提示文によると、ヨーゼフ大公の2度目の結婚はどこで行われたか。

## 提示文
☆ ☆ ☆ ☆ ☆

ロマーノフ家人名録

ヨーゼフ(・アントン)

Josef Anton Johann, Иосиф Антон

大公 Erzherzog

生:1776.02.27/03.09−フィレンツェ(トスカーナ、イタリア)
没:1847.01.01/01.13(享年70)−オフェン(現ブダ、ハンガリー)

父:レーオポルト2世 1747-92 トスカーナ大公(1765-90)&神聖ローマ皇帝(1790-92)
母:マリーア・ルイーサ 1745-92 (スペイン王カルロス3世)

結婚①:1799−ガッチナ
  & アレクサンドラ・パーヴロヴナ大公女 1783-1801 (皇帝パーヴェル・ペトローヴィチ

結婚②:1815−シャウムブルク
  & ヘルミーネ 1797-1817 (アンハルト=ベルンブルク&ホイム候ヴィクトル3世)

結婚③:1819−テック
  & マリー・ドロテーア 1797-1855 (ヴュルテンベルク公ルートヴィヒ)

☆ ☆ ☆ ☆ ☆

## 参照資料
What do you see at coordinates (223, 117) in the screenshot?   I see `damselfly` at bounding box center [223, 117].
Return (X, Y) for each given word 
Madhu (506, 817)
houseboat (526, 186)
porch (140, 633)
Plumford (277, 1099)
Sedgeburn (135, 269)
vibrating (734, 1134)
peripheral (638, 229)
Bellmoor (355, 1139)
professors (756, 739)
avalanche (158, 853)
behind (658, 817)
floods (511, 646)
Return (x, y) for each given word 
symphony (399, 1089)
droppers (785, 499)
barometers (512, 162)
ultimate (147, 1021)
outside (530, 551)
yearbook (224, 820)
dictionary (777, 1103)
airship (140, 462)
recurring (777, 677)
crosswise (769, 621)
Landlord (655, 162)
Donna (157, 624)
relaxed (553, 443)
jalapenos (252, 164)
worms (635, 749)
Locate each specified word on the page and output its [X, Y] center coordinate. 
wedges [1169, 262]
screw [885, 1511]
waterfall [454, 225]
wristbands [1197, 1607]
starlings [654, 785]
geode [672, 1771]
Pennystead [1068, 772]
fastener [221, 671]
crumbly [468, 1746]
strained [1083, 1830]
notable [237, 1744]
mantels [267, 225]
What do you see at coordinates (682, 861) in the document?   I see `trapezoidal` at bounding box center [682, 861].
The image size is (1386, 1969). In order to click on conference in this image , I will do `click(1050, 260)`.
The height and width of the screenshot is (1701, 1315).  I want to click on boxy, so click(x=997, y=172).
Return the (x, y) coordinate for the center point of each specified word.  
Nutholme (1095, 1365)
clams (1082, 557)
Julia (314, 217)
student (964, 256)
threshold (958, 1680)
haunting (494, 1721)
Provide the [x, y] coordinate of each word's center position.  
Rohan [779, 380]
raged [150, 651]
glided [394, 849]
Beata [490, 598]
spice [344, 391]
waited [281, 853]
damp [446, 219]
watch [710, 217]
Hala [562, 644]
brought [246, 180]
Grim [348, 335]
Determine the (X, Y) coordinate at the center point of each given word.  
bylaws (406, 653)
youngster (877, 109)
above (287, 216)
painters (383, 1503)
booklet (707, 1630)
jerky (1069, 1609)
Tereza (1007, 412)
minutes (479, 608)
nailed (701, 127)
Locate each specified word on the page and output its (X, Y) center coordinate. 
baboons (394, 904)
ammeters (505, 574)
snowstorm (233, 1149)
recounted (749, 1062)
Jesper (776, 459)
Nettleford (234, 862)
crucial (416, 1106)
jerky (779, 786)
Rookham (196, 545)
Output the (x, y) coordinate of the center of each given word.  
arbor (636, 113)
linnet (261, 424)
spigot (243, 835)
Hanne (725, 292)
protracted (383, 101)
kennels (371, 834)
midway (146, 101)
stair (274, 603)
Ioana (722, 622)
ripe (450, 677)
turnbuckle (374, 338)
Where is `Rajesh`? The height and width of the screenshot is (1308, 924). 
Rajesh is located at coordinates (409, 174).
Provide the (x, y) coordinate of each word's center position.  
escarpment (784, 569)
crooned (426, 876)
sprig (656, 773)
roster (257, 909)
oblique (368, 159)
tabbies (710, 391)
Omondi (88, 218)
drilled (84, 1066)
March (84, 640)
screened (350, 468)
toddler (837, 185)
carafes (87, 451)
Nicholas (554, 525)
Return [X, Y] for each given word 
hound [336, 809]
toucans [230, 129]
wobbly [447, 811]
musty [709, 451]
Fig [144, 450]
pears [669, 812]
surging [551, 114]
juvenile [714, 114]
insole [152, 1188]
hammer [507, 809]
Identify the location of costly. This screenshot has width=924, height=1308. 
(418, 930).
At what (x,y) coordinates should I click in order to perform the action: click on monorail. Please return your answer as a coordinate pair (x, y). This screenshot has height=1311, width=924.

☆ ☆ ☆ ☆ ☆

## 解答
シャウムブルク